* _About this exercise_: Return all lines from the listing below that include the word "agent".

* * * *

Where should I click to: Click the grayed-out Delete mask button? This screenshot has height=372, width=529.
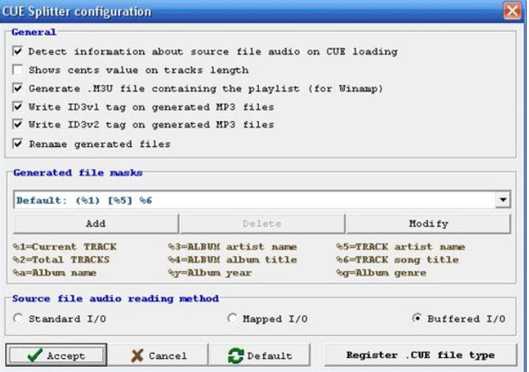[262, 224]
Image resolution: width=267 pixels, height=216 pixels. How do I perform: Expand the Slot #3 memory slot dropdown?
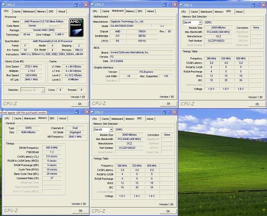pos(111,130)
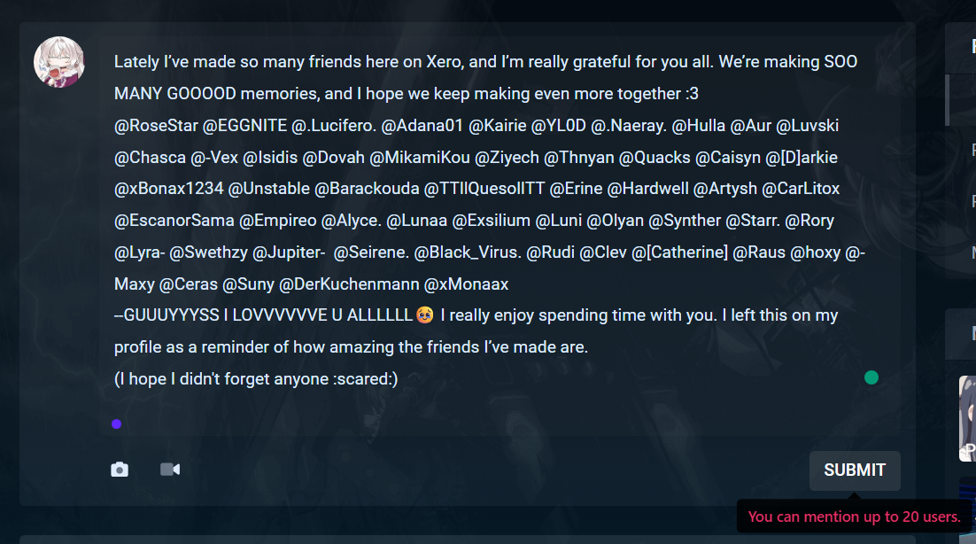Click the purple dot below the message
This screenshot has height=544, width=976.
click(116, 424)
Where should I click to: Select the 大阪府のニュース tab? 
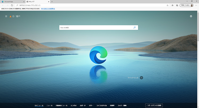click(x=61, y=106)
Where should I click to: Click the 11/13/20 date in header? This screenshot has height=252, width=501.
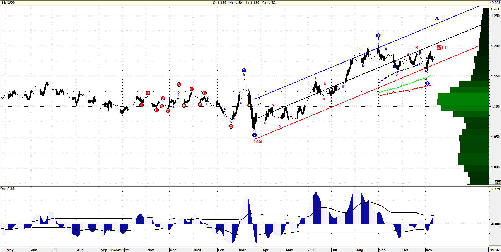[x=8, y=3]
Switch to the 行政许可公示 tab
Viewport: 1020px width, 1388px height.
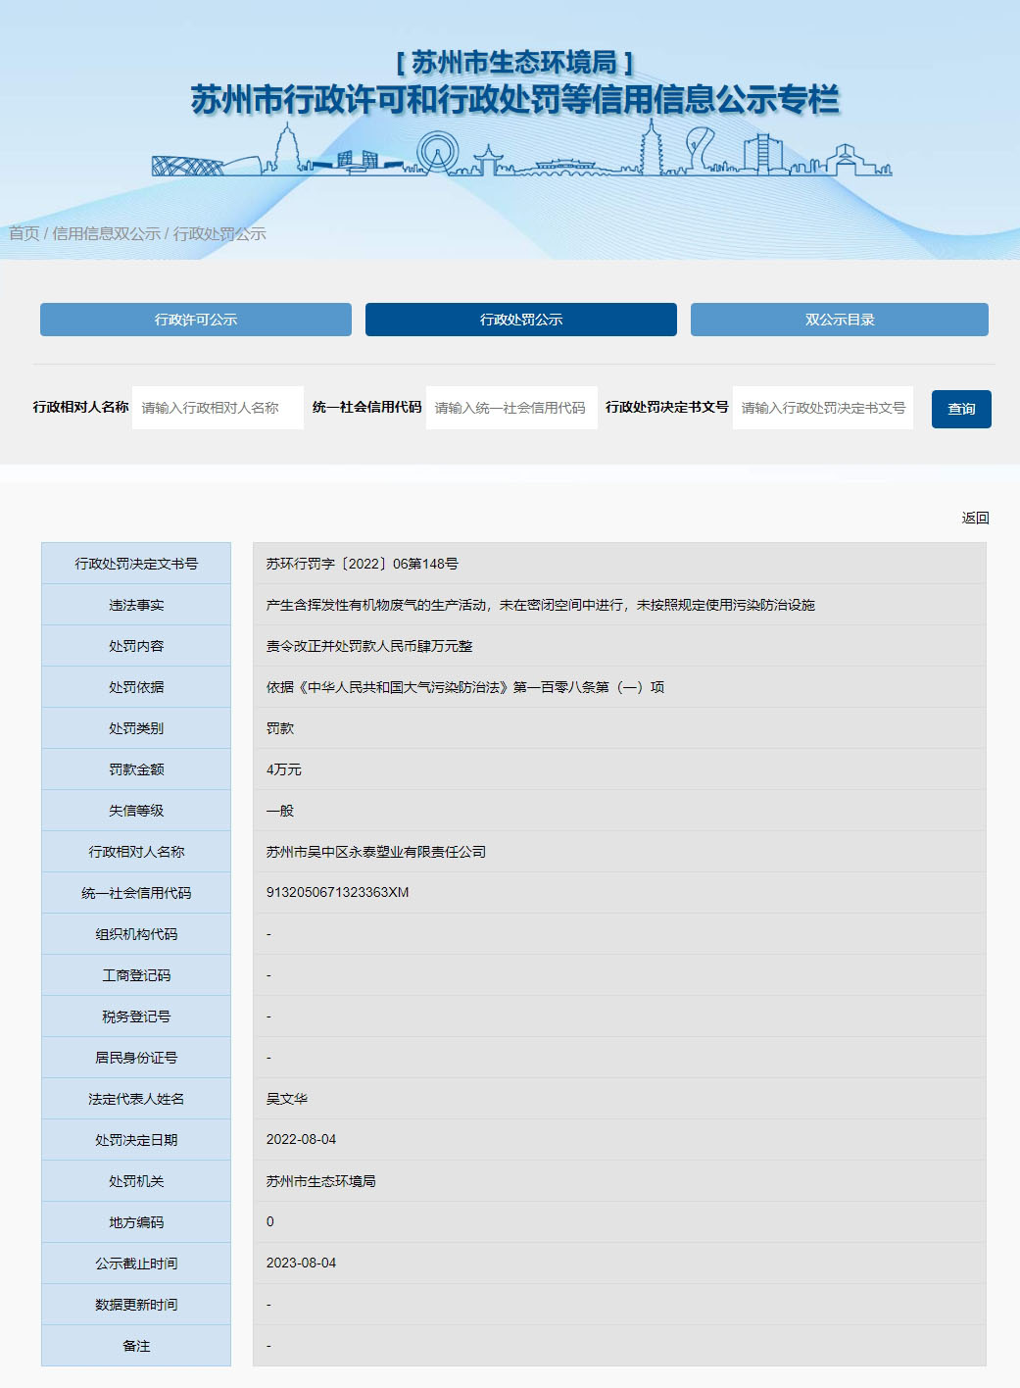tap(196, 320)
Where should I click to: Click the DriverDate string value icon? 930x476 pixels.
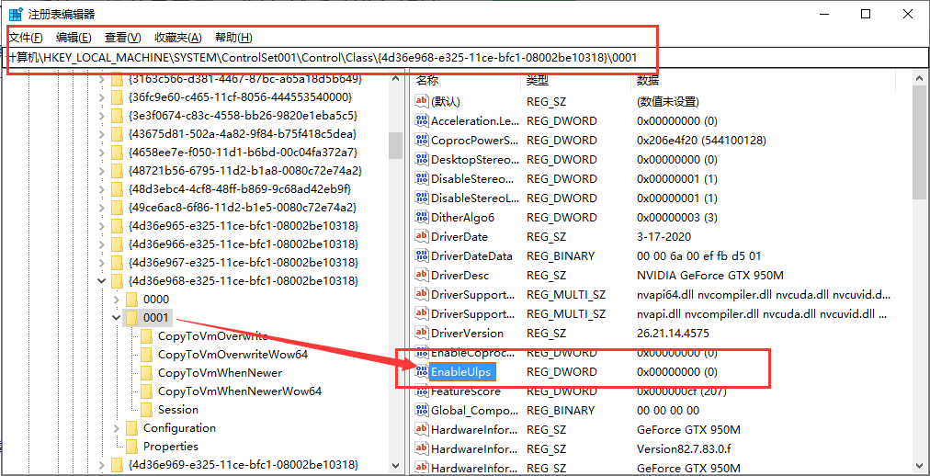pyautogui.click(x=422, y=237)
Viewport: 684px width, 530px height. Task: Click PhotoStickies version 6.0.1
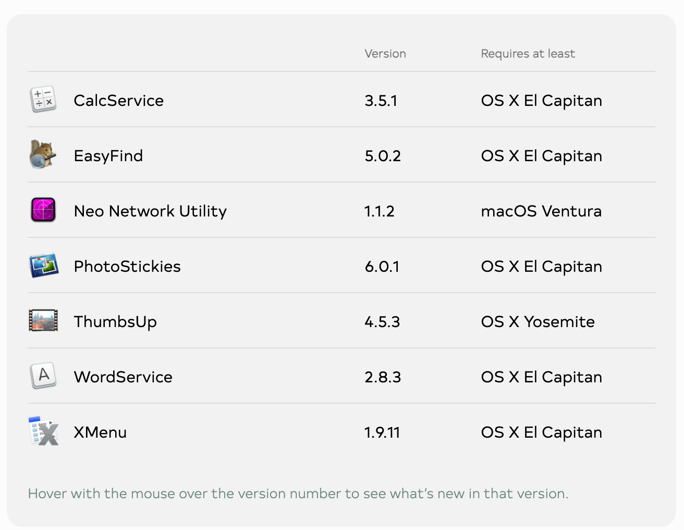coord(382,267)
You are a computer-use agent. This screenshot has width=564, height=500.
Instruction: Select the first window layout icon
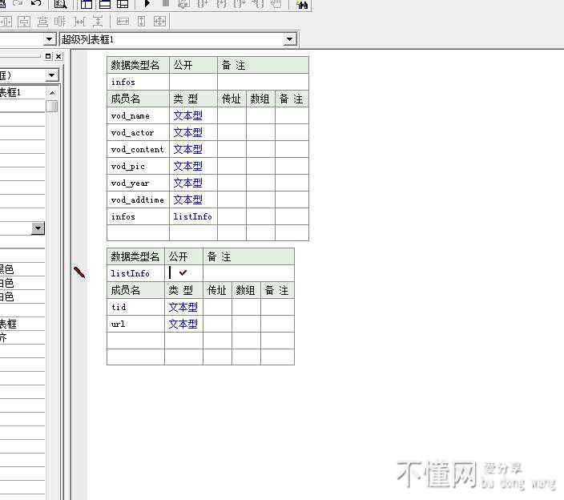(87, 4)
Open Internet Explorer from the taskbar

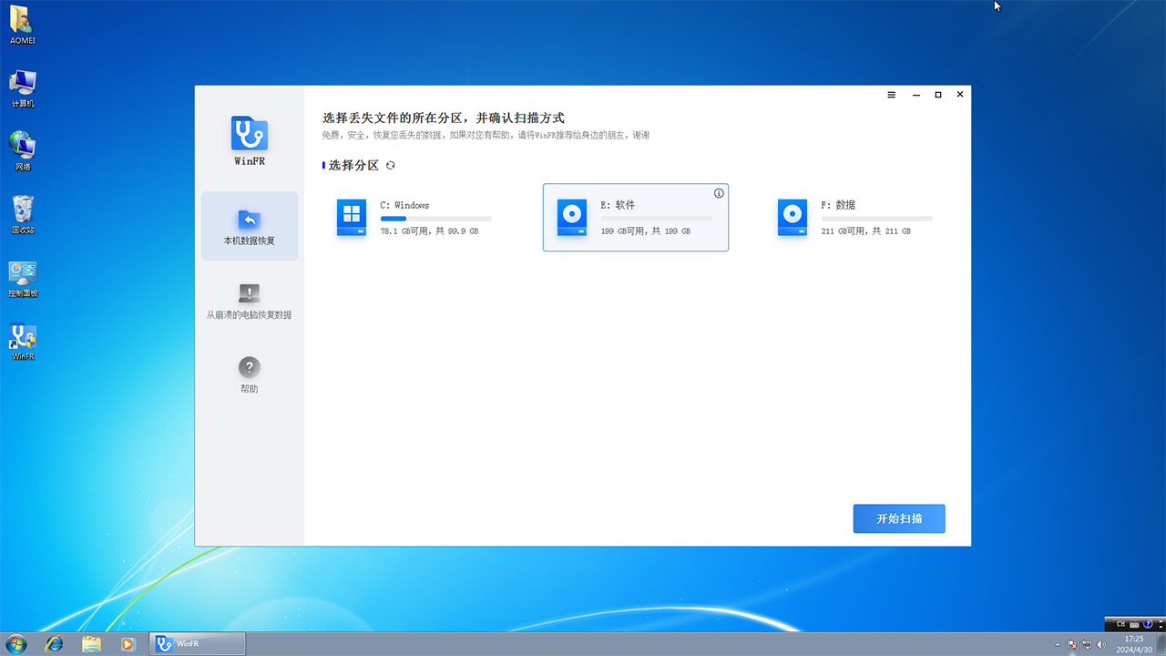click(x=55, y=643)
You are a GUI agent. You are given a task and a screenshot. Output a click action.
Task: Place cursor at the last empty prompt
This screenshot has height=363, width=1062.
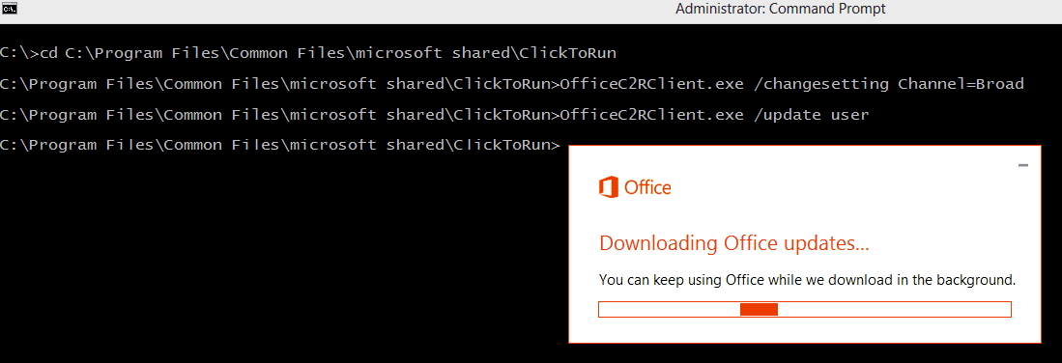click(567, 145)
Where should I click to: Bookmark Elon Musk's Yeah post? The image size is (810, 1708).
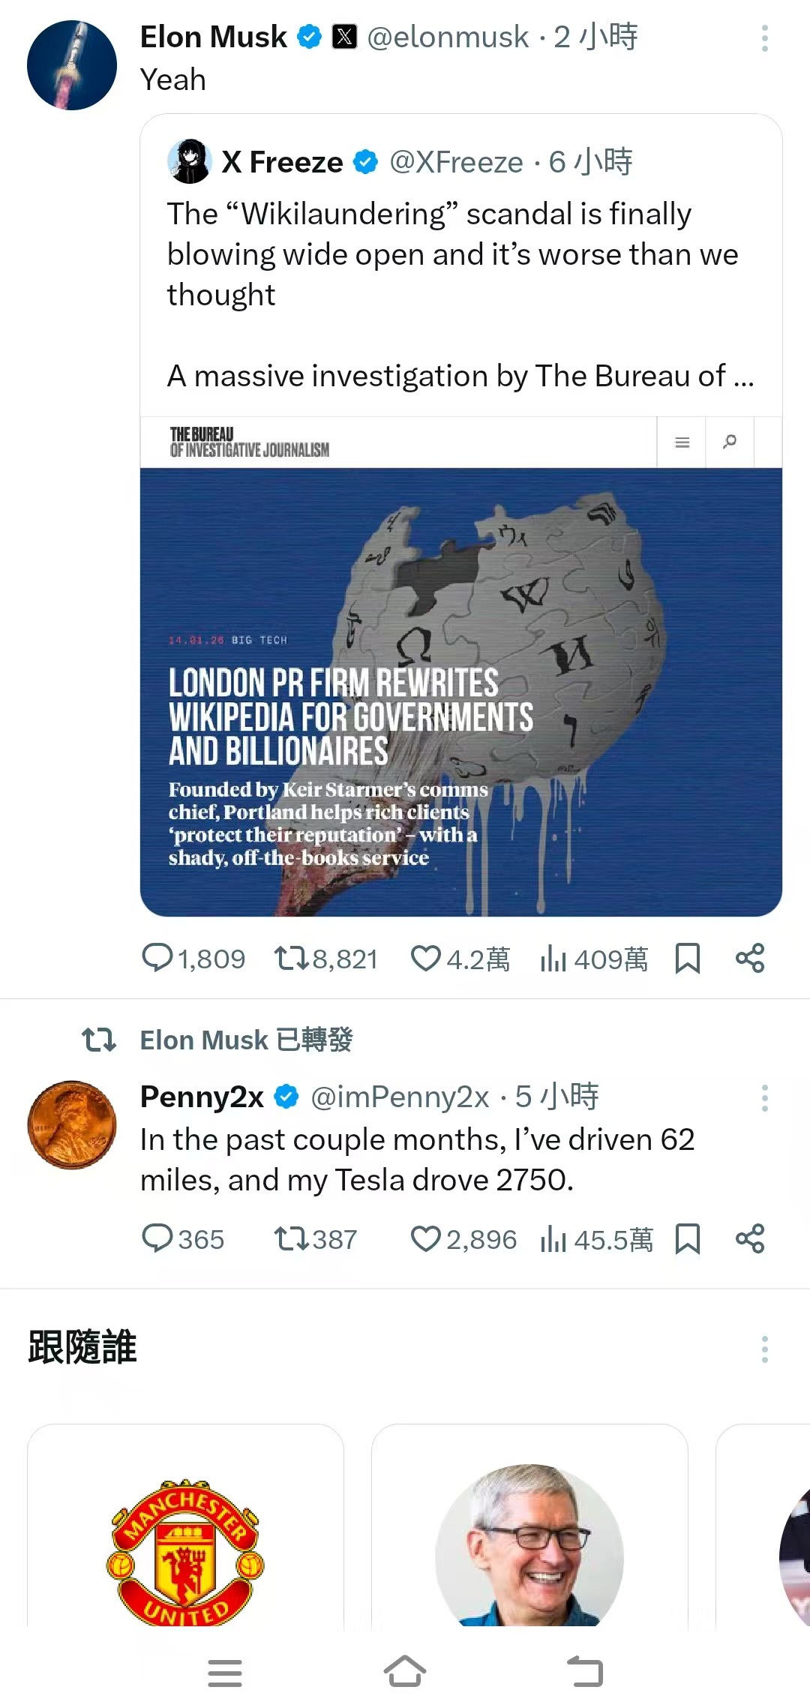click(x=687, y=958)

* * * *

* _Response to this task_:
You are a computer-use agent. This screenshot has width=564, height=500.
You are a GUI agent. You are given a task and a screenshot. Output a click action.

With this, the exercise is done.